Maple Miller Plaza (as it’s called, though it has no sign and no frontage on Miller) has been the site of interesting, if not always long-lived, food experiments, like the Mercado Sabor Latino. It will now be revitalized with two new food stops, both of which hope to be in full swing by early next year.

Several years ago, personal trainer Susan Todoroff began catering and delivering healthy prepared food (you can buy her salads at Vie Fitness). Recently her Juicy Kitchen has been operating out of a commercial kitchen hidden on the backside of Maple Miller Plaza. That made Todoroff one of the first to know about the vacancy left by Maple Gardens, and she snapped it up. “There are whole neighborhoods out here,” she says, gesturing west and north, “and a real lack of places where you can get a healthy breakfast and a good cup of coffee.” She hopes to have her cafe open by the first of the year, serving Mighty Good coffee, breakfast sliders, and quinoa bowls.

Meanwhile, Susan Thomas and Khaled Houamed are planning to open El Harissa Market Cafe, a Tunisian cafe, deli, and market, a few doors down in the former Mercado Sabor Latino. The couple, who met in London twenty-five years ago when Khaled was a PhD student, hope to have part of the market open sometime in December. In January they’ll be taking over the commercial kitchen when Todoroff vacates it, and they hope to be selling their own food by February. Like what? “Well,” says Thomas, the cook in the family (a Londoner, she says her grandmother cooked “in the big houses, as in Upstairs Downstairs”), “there’s a wonderful sandwich called fricasse–fried bread filled with tuna, potatoes, and harissa,” the North African spicy chili paste. “She’s an amazing couscous-maker,” says Khaled.

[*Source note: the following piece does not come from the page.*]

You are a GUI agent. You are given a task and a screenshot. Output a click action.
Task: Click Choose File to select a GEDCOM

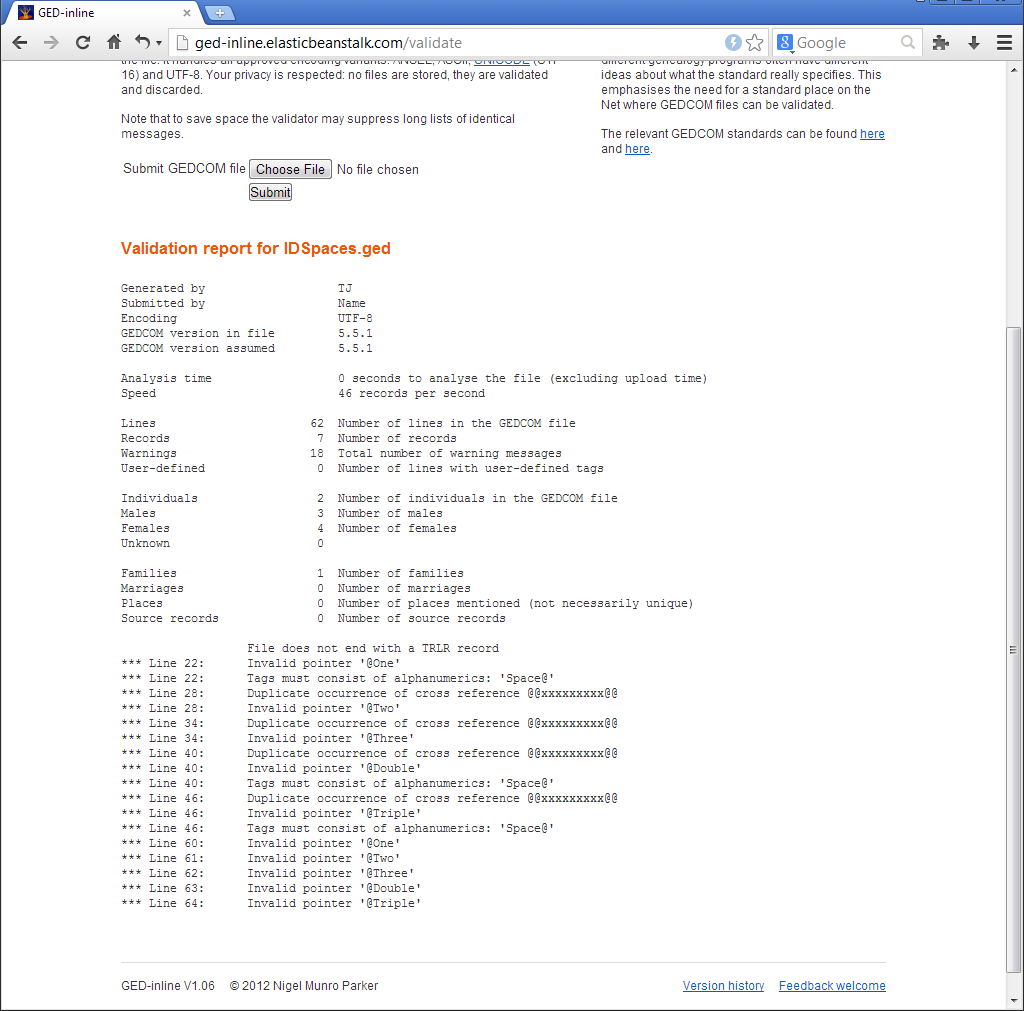point(289,168)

He adds, “we’ll be educating the community about the Berber culture, and helping the traditional farmers and producers in North Africa to achieve a good living.” They hope to import free-trade olive oil from Tunisia. “People in Ann Arbor will pay $20 for a bottle of olive oil, and they need to know that sometimes the farmer is only making a few cents.”

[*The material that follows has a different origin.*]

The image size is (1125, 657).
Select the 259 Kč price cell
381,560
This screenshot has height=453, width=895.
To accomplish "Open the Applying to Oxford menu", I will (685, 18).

The little wedge of land between the West Stadium post office and Boulevard Plaza (Arbor Farms/Barnes Ace Hardware) was suddenly full of bulldozers and stacks of concrete block this fall. It’s being turned into a Fiat dealership–“a studio, it’s called. Six cars in the showroom and six sales consultants. All service will be done across the street [at Suburban Chrysler Jeep],” says Ron MacEachern, general manager of both dealerships.

MacEachern explains that when Troy-based Suburban Collection bought the Chrysler Jeep dealership over the summer, the large company with about thirty dealerships across Michigan (including Chevy and Buick dealers on Jackson Road) also had a franchise for a Fiat dealership–one of only three Chrysler doled out in Michigan. And the clock was ticking–the franchise had to open by the end of the year. Originally, Suburban had planned to put it in Novi, but “the demographics in Ann Arbor were much more in line with the Fiat brand. The Ann Arbor community is open to European styling and conscientious about fuel economy,” he says.

So Suburban hurriedly bought the lot across the street, and began knocking down the former gas station on the spot, which most recently was used as a detail center for the dealership’s used cars.

Another dealership poised to open by the end of the year is Mack Johnson’s MINI dealership on Jackson. “We are ninety percent done. I’m working hard to get open before the end of the year,” he emails.

More bulldozers are at work on Ellsworth, just east of State, on the site of what was once Great Lakes Steakhouse and, more recently, Enzo’s Sports Bar. A Choice Quick Lube mechanic next door confirmed that a long-promised Tim Horton’s is finally materializing (though another has opened up the road at Ann Arbor Gateway). Tim Horton’s corporate didn’t return calls and emails.